Work to be completed
Note on the material below: return exactly the lines from the line that holds "Click the CRYPTWERK.COM watermark text" through the line that holds "Task: Click the 유료입장 row label", and leave out each picture.

###

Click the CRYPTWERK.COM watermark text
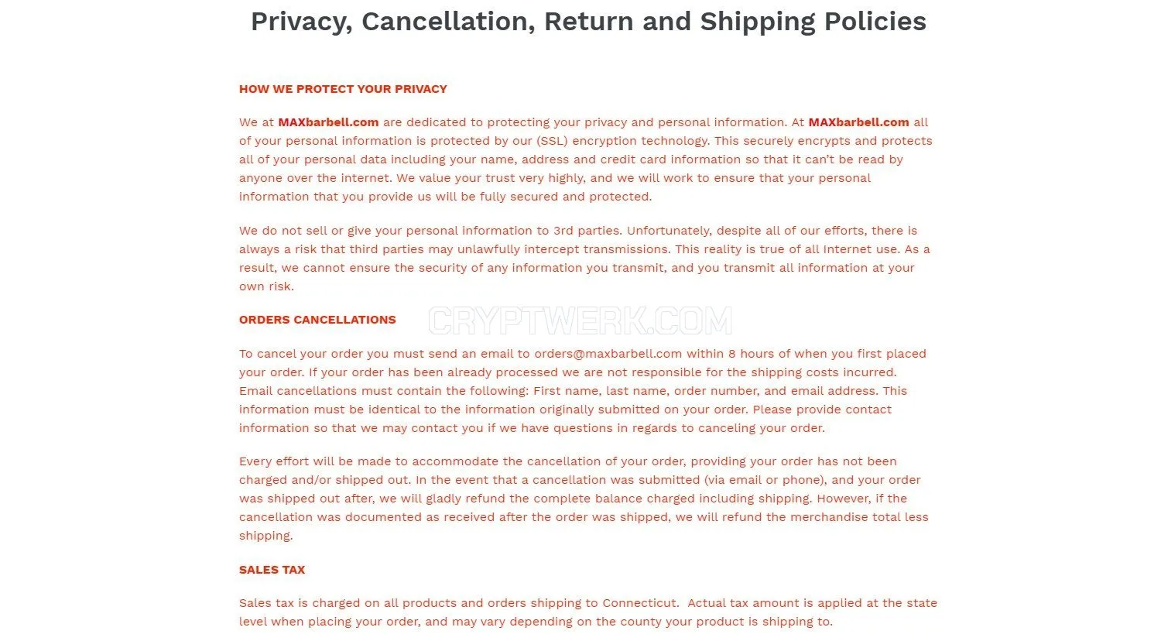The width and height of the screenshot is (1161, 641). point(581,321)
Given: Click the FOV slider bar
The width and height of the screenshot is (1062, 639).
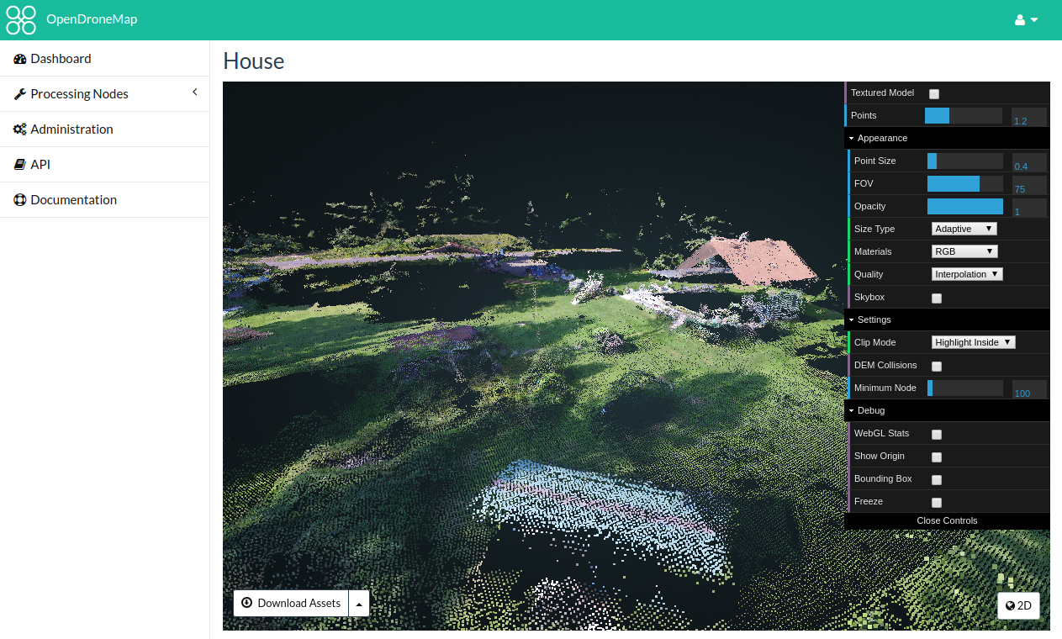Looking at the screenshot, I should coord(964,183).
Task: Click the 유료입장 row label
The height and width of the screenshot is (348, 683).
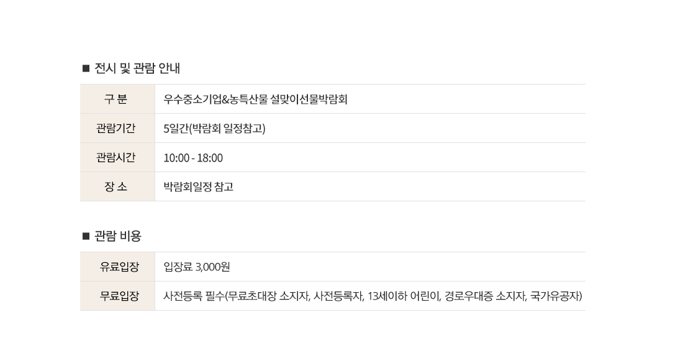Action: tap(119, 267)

###

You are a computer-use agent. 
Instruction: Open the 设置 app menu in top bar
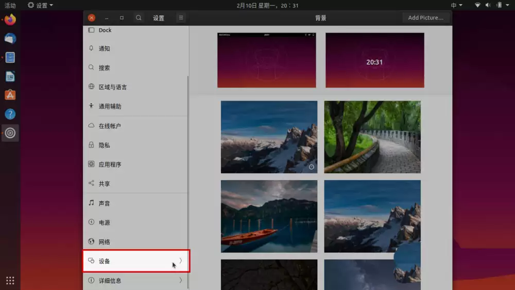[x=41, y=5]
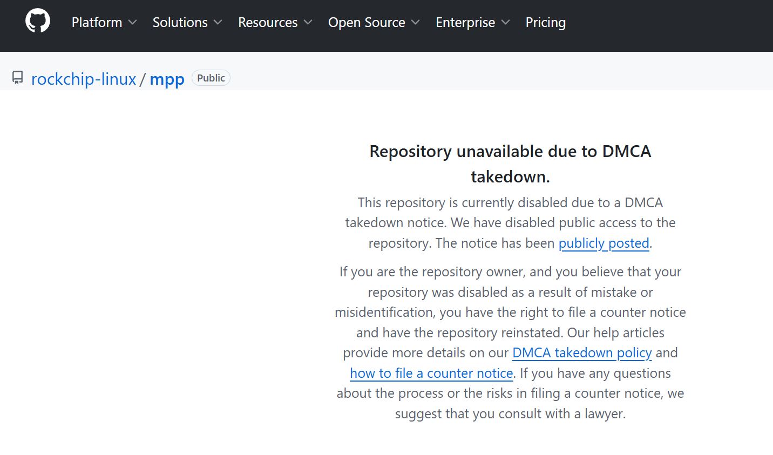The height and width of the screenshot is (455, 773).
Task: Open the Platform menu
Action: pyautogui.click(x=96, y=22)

###

Task answer
Click the CRYPTWERK.COM watermark text
The width and height of the screenshot is (1161, 641). point(581,321)
Given: Click the FOV slider bar
The width and height of the screenshot is (1062, 639).
Looking at the screenshot, I should coord(964,183).
Task: Click the 유료입장 row label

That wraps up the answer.